Neil McDonnell, CEO at the Irish Small and Medium Enterprises Association (ISME), wrote to the Taoiseach before Christmas urging him to consider the plight of business owners in Ireland. He expressed ISME’s dismay at the lack of an effective strategy in relation to businesses staying open safely when restrictions are lifted. “We are not managing Covid-19. Covid-19 is managing us”, says McDonnell. “Other countries have introduced significantly less costly testing methods with much faster results such as antigen testing, albeit with lower levels (still in excess of 90%) accuracy”, he adds.
Despite the ready availability of rapid accurate tests, the government has not validated all of the rapid antigen tests currently available in Ireland, although some studies are ongoing. Unfortunately, that means tests that are certified and independently validated elsewhere are not even been checked to see how good they are here.
Repeated calls from ISME to introduce daily rapid testing to allow workers return safely are justified. Of course such a strategy should only be introduced when the time is right; when the R number drops again, when the cases fall, when the hospitals are not bulging at the seams with sick COVID-19 patients.

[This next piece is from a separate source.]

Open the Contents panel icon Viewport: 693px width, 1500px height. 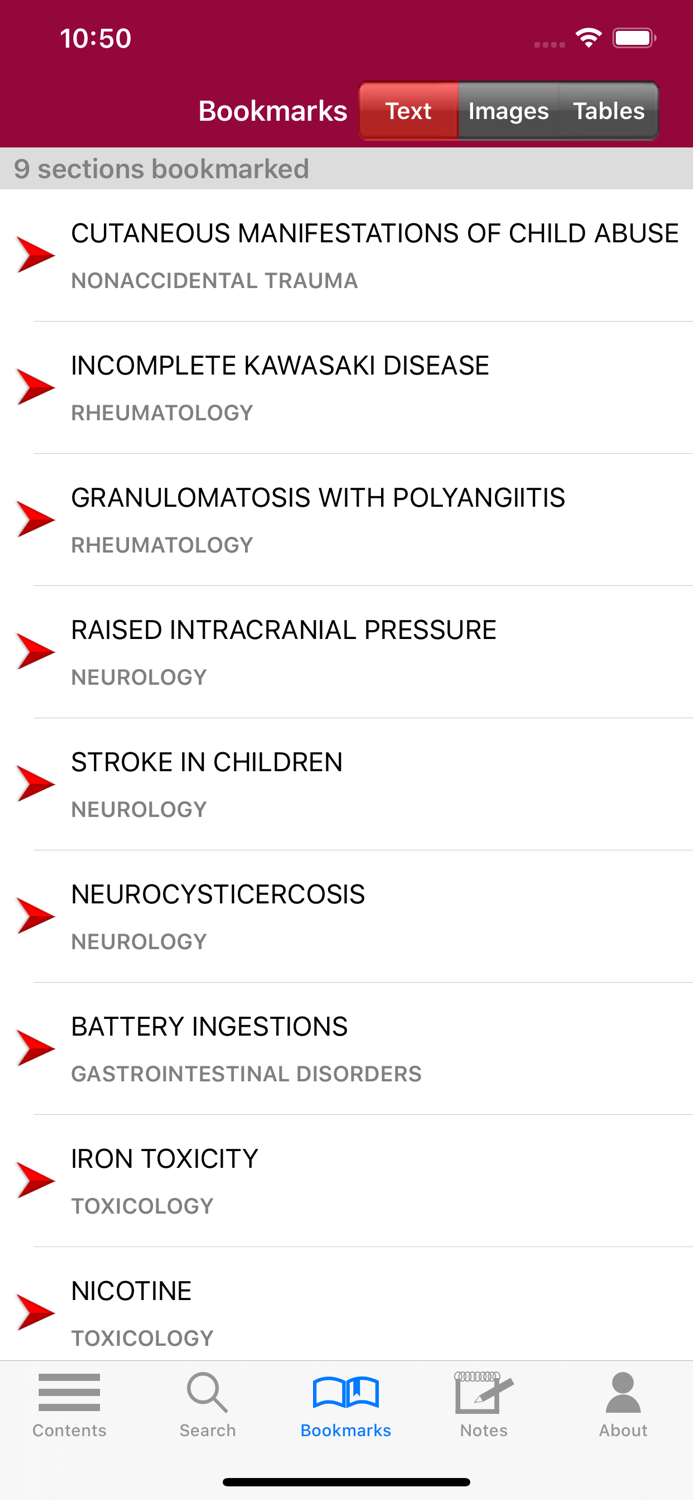pos(68,1390)
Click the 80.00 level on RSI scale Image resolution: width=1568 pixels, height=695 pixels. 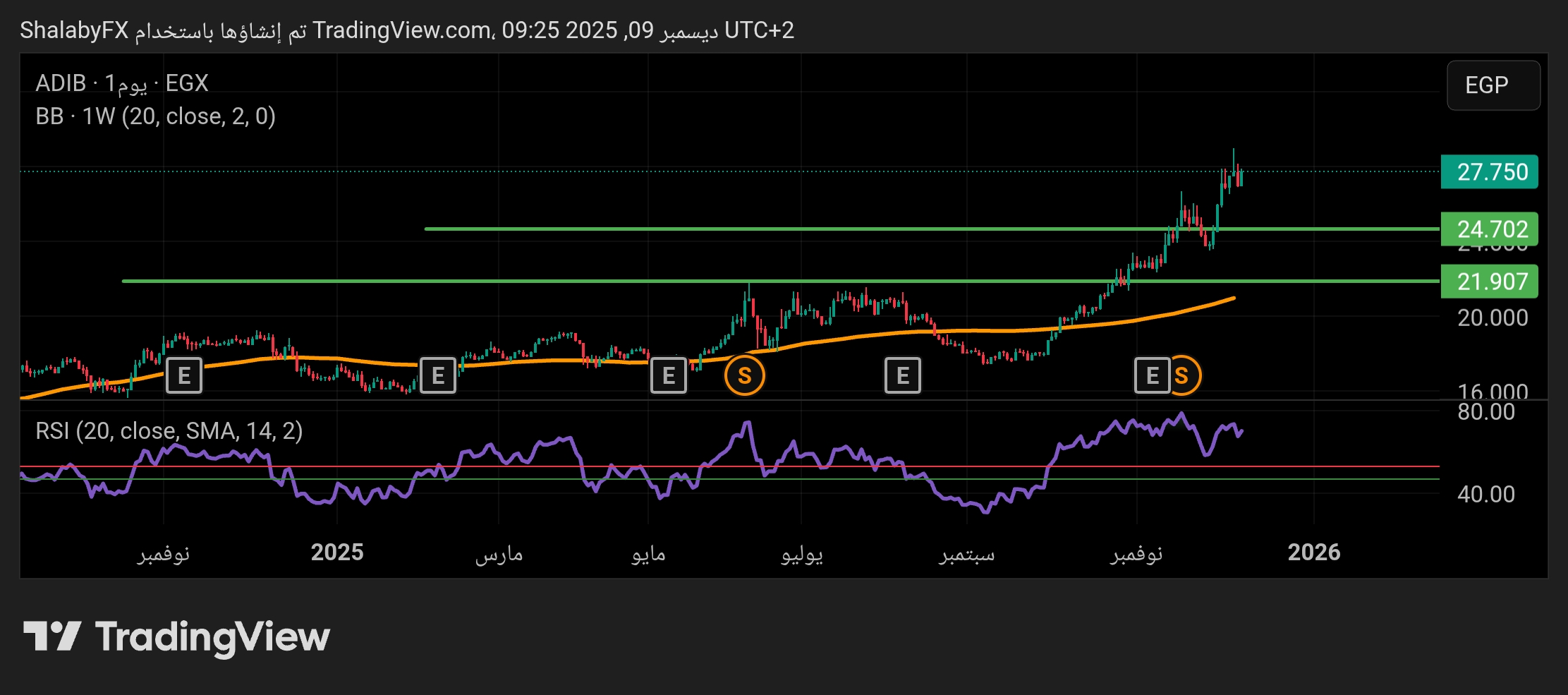[x=1485, y=412]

Timing is key. And now is the time to consider the measures that will really nip this awful virus in the bud. One thing is certain: we can’t keep doing the same thing and expect a different result. We must be open to new ways of living and working. It might just be a case of a swab a day keeps the doctor away. And given it will take several months before the majority of the population is vaccinated, keeping a fourth lockdown away is important for our health, both physical and mental.
Rapid Antigen Detection Tests (RADTs) such as DropTech are a bit like a pregnancy test. Easy to use and easy to read. Someone who has trained how to swab correctly (good swabbing is important) basically places the swab into the nose. The swabbing stick looks like a tiny chimney sweep, with a tiny brush at the tip. The swab goes back and back and back till it touches the back wall of the nasopharynx. The swabber rotates the swab so as to gather some secretions on the cells of the walls. This is uncomfortable, but only for about 5 seconds. Once the swab is removed, it’s inserted into a little tube of reagent or testing solution. It’s rotated around for 60 seconds and two drops are then placed in the testing cassette. A negative test shows as one (control) line whereas a positive test (SARS-CoV-2 antigen detected) shows as two lines. This takes only a few minutes.